These potentially huge fines against global organisations shows that the ICO is flexing its new and improved enforcement muscles that came into force in May. It also sends a strong message to organisations that the ICO means business.
Information Commissioner Elizabeth Denham said: “People’s personal data is just that – personal. When an organisation fails to protect it from loss, damage or theft, it is more than an inconvenience.
“That’s why the law is clear – when you are entrusted with personal data, you must look after it. Those that don’t will face scrutiny from my office to check they have taken appropriate steps to protect fundamental privacy rights.”
In both cases neither BA nor Marriott were involved in any active wrongdoing and they did not breach rules. Instead, both instances involved third parties that took advantage of substandard security arrangements.
Although the ICO has not yet issued the full report on either investigation, it seems that failing to implement appropriate technical and organisational measures is why the fines are so high.
Cyber criminals are reportedly focusing ransomware attacks increasingly on local government authorities and enterprises because they are more likely to pay higher ransom demands when normal business operations are crippled.
The severity and nature of these attacks against the public sector organisations are particularly alarming but, for policing, the work the NEP is doing ensures police forces can better protect themselves.

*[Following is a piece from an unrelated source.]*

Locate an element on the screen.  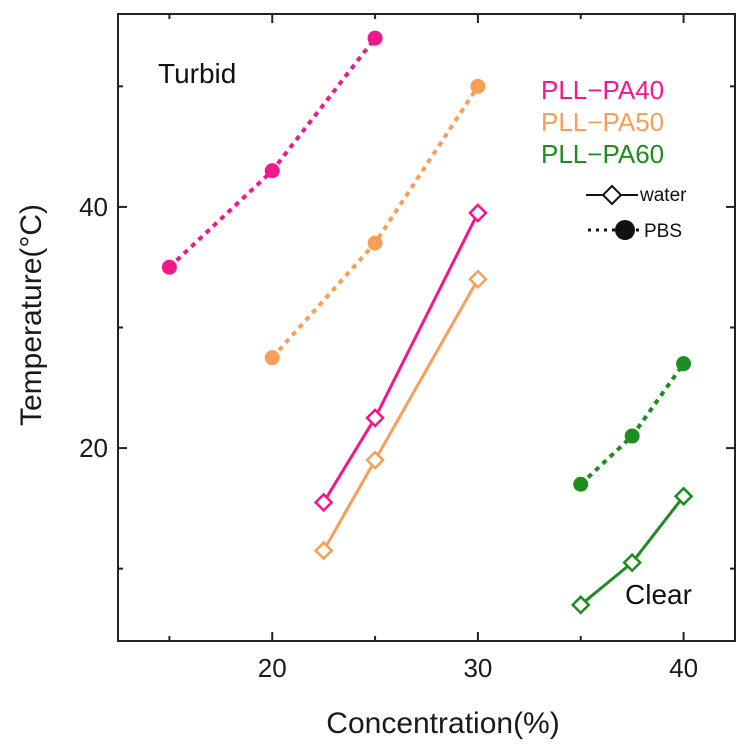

The National Management Centre (NMC), which the National Enabling Programmes (NEP) is being rolled out across police forces, utilises a range of security tools, technologies and a specialist team of analysts that together are responsible for monitoring, hunting and helping to detect unknown, sophisticated and evasive cyber security threats.
Together they will help police forces ensure these threats can be locked down and eliminated before they can cause damage and disruption.